If you are not keen on having a real photo of yourself up there, try the cartoon avatar generators at “The Simpsons Movie” Web site (Simpsons characters); Joystiq (Nintendo Wii style); South Park Studios (characters from Comedy Central’s bad-taste hit); and BeFunky, which lets you stylize a photo and then save it directly to your accounts on several networks.

Ms. Smalley warns, though: don’t change your avatar too often. It’s fun for you, but your growing crop of readers will be confused.

Know When to Keep It Private

Ariana Evans, known as faery queen21 on Twitter, is an administrator in the office of a small company near Pasadena, Calif. When she discovered Twitter, Ms. Evans recognized it as an oversharer’s paradise. But worrying about who might see what took time away from tweeting at full tilt.

Ms. Evans’s solution was to protect her Twitter updates. The option restricts her updates to only users who request access and whom Ms. Evans personally approves. (It is in the settings screen on Twitter.) In her walled garden, she feels she can say what she wants.

Be warned, though: Twitter makes it cut-and-paste simple for friends to accidentally retweet your protected updates into the public stream. Social networks are built by techies eager to share text, pictures and videos, not lock them up.

Take Notes

Once you get sucked into a marathon networking binge, you’ll probably never remember all the newly discovered Web sites you want to go back and try later. To memorize those, Twitter has a bookmarking function that few can find. Roll over a tweet you want to save and a star-shaped icon appears to its right. It’s faint, but it’s there. Click the star. Now click the Favorites link in the right-hand column of your Twitter homepage. The tweet that you starred, to use the vernacular, should be there.

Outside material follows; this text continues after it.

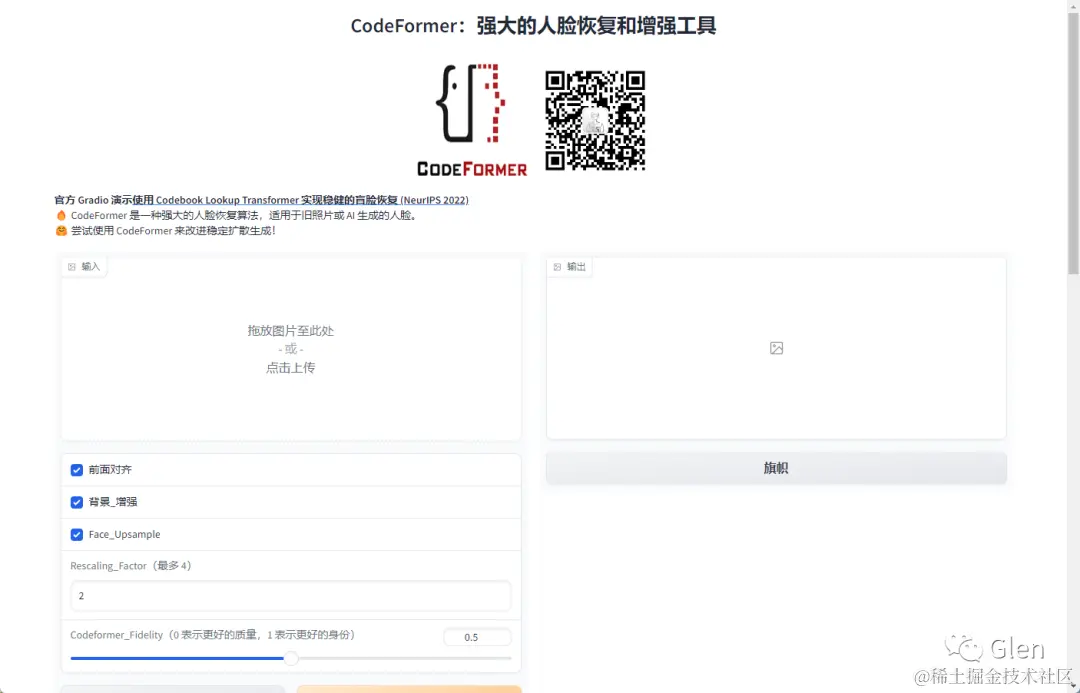The width and height of the screenshot is (1080, 693).
Task: Click the image placeholder icon in output panel
Action: [x=776, y=347]
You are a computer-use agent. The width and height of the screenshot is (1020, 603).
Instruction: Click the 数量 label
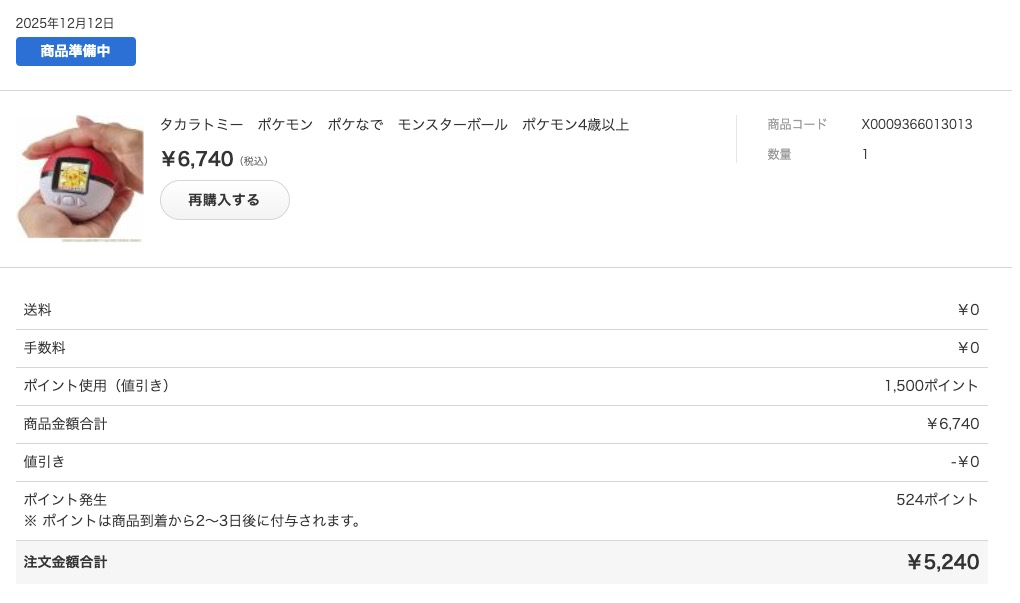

Ms. Smalley keeps a separate notepad window open next to Seesmic, with a list of customers she is actively helping with a problem. “It keeps their phone number handy if they come back to ask a question,” she wrote. “It lets me see how long I’ve been helping them. It’s not fancy, but it does the job. I learned early on that it’s impossible to remember everything, even if you do write it down.”

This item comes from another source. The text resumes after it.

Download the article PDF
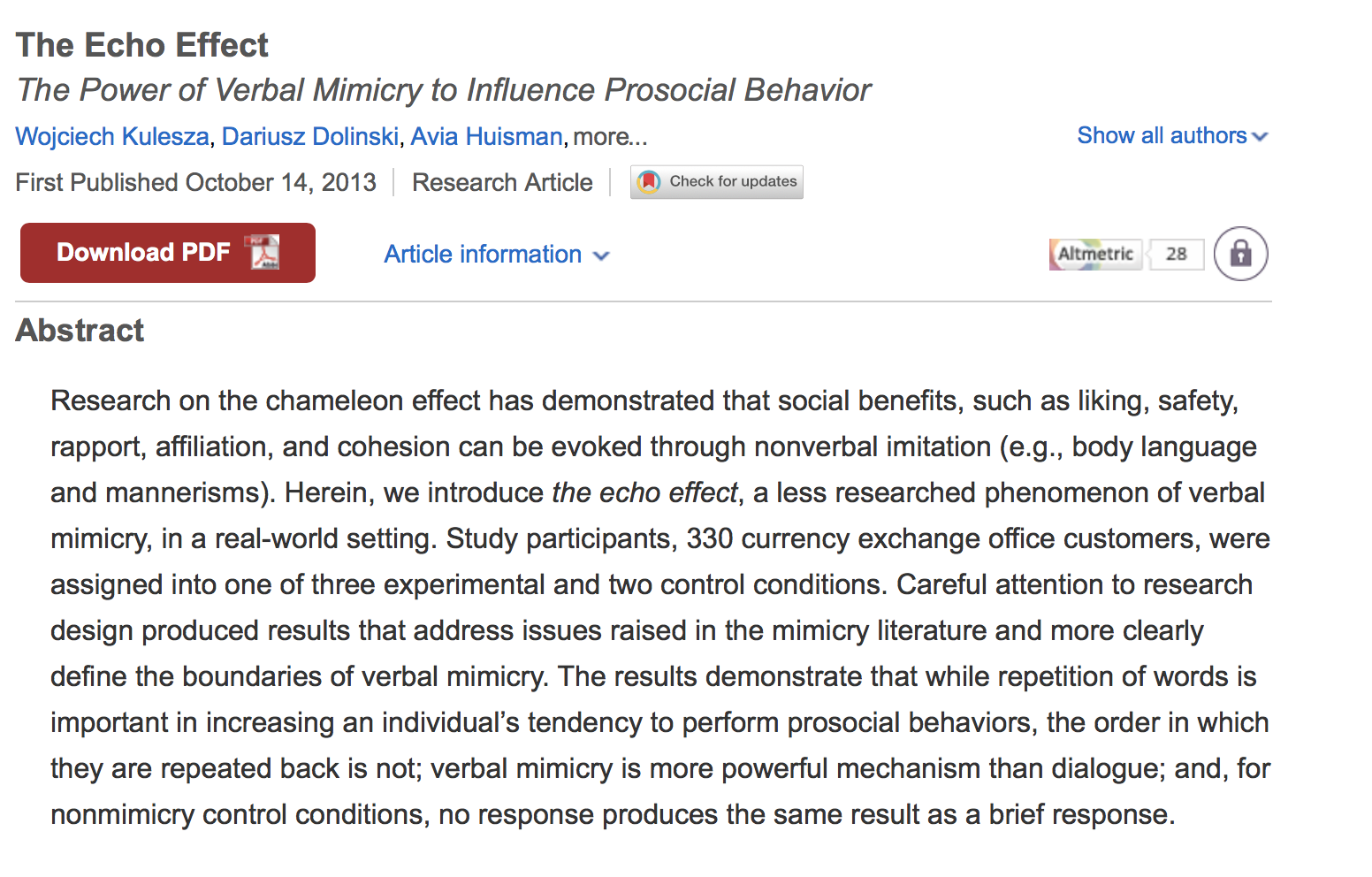Viewport: 1372px width, 877px height. click(x=168, y=253)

Don’t Let the Web Rule You

The biggest problem with social networks is they are always on, 24 hours a day. Setting up efficient social networking habits may make you even more addicted to the constant contact.

Pete Cashmore edits Mashable, a blog about Internet businesses that draws millions of readers every month. Yet he is as vulnerable as anyone else to the siren call of the Internet when he sits down to work. Rather than learning to manage time, Mr. Cashmore suggests a Firefox add-on called LeechBlock.

“Use it to ban distracting sites like YouTube and Facebook between certain hours,” he says, “so you’re forced to get on with your work.”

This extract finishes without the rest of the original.